By now removing columns $\beta$ and $\gamma$ and rows $\beta$ and $\alpha$, we get the originial matrix again, but smaller. We then write $(*)$ as $d_n = \beta d_{n -1} - \gamma \alpha d_{n-2}$

I have a few questions with this. Firstly, when we start looking at column $\gamma$, how does decomposing with column $1$ give us that determinant bit? I am thinking I have written something down wrong but I am not sure what. Also, removing row $\alpha$ won't give us the same matrix again will it as we will now have $a_{11} = \alpha$ when it should be $\beta$, wouldn't we?
EDIT: Sorry, we do get the matrix again as removing column $\gamma$ takes out that $\alpha$. I still don't get the first bit on how they calculated the determinant using column $\gamma$.
 A: The first term of your first cofactor expansion (with respect to $\beta$) gives you a term of the form $\beta d_{n-1}$ where $d_{n-1}$ is the determinant of the matrix with the first row and column removed, i.e. the $n-1$ by $n-1$ tridiagonal matrix. I assume that this part is clear.
If we move onto the second term in the expansion, then we have the term $(-1)^{1+2}\gamma d'_{n-1}$ where I use $d'_{n-1}$ to denote the determinant of the matrix with the first row and second column removed. i.e.
$$d'_{n-1} = \begin{vmatrix}\alpha & \gamma & 0 & 0 & 0 & \cdots & 0 \\ 0 & \beta & \gamma & 0 & 0 & \cdots & 0\\0 & \alpha & \beta & \gamma & 0 & \cdots & 0 \\ 0 & 0 & \alpha & \beta &\gamma & \cdots & 0 \\ \vdots & \vdots & \vdots & \ddots & \ddots & \ddots & \vdots \\ 0 & 0 & 0 & 0 & 0& \cdots & 0 \end{vmatrix}$$
Now to find this determinant, we cofactor expand this smaller matrix along the first column. All entries are zero except for $\alpha$ so we have quite a bit of reduction.
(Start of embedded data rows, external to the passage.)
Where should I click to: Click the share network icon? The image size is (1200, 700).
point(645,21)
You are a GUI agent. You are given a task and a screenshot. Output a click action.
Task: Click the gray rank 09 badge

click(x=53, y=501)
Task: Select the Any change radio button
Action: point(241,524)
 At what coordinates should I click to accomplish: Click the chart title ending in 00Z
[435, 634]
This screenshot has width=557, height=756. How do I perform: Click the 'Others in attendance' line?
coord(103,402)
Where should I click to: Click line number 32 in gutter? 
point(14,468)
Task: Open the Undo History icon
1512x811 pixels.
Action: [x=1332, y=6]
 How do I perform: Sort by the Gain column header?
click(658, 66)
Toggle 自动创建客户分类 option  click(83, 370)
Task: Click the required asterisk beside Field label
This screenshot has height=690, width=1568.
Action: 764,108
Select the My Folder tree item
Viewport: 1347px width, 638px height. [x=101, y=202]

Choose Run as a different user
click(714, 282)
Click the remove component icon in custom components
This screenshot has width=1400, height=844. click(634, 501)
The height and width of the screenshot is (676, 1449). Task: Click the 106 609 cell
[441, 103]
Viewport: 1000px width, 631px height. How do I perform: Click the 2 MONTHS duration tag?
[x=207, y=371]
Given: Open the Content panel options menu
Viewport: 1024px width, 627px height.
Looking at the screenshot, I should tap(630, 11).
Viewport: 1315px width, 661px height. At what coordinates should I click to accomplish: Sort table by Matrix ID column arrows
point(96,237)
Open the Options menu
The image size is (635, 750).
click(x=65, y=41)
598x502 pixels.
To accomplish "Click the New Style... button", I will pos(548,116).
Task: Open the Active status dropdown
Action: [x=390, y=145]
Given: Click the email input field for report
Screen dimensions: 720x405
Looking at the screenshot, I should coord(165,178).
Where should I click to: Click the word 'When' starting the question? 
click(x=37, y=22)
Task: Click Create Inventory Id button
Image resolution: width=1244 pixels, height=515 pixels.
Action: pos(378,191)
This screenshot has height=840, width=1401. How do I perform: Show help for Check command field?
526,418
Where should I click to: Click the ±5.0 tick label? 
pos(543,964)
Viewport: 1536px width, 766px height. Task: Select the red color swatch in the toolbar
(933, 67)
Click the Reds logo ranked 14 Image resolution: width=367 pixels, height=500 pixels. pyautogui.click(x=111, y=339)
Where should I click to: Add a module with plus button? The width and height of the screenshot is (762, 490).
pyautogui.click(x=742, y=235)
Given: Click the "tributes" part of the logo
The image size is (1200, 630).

This gives 
$$d'_{n-1} = \alpha d_{n-2}$$
where $d_{n-2}$ is the $n-2$ by $n-2$ tri-diagonal determinant obtained by removing the first row and column of $d'_{n-1}$. In summary, we have
$$d_n = \beta d_{n-1} + (-1)\gamma d'_{n-1} = \beta d_{n-1} - \gamma\alpha d_{n-2}$$
A: Example:
$$
\underbrace{\left|\begin{matrix}
\beta&\gamma&0&0\\
\alpha&\beta&\gamma&0\\
0&\alpha&\beta&\gamma\\
0&0&\alpha&\beta
\end{matrix}\right|}_{d_4}
\,=\,\beta\underbrace{\left|\begin{matrix}
\beta&\gamma&0\\
\alpha&\beta&\gamma\\
0&\alpha&\beta
\end{matrix}\right|}_{d_3}
-\gamma\left|\begin{matrix}
\alpha&\gamma&0\\
0&\beta&\gamma\\
0&\alpha&\beta
\end{matrix}\right|
\,=\,\beta d_3
-\gamma\underbrace{\alpha\left|\begin{matrix}
\beta&\gamma\\
\alpha&\beta
\end{matrix}\right|}_{d_2}.
$$
The first equality is obtained by Laplace expansion along the first row, while the second one is obtained by Laplace expansion along the first column.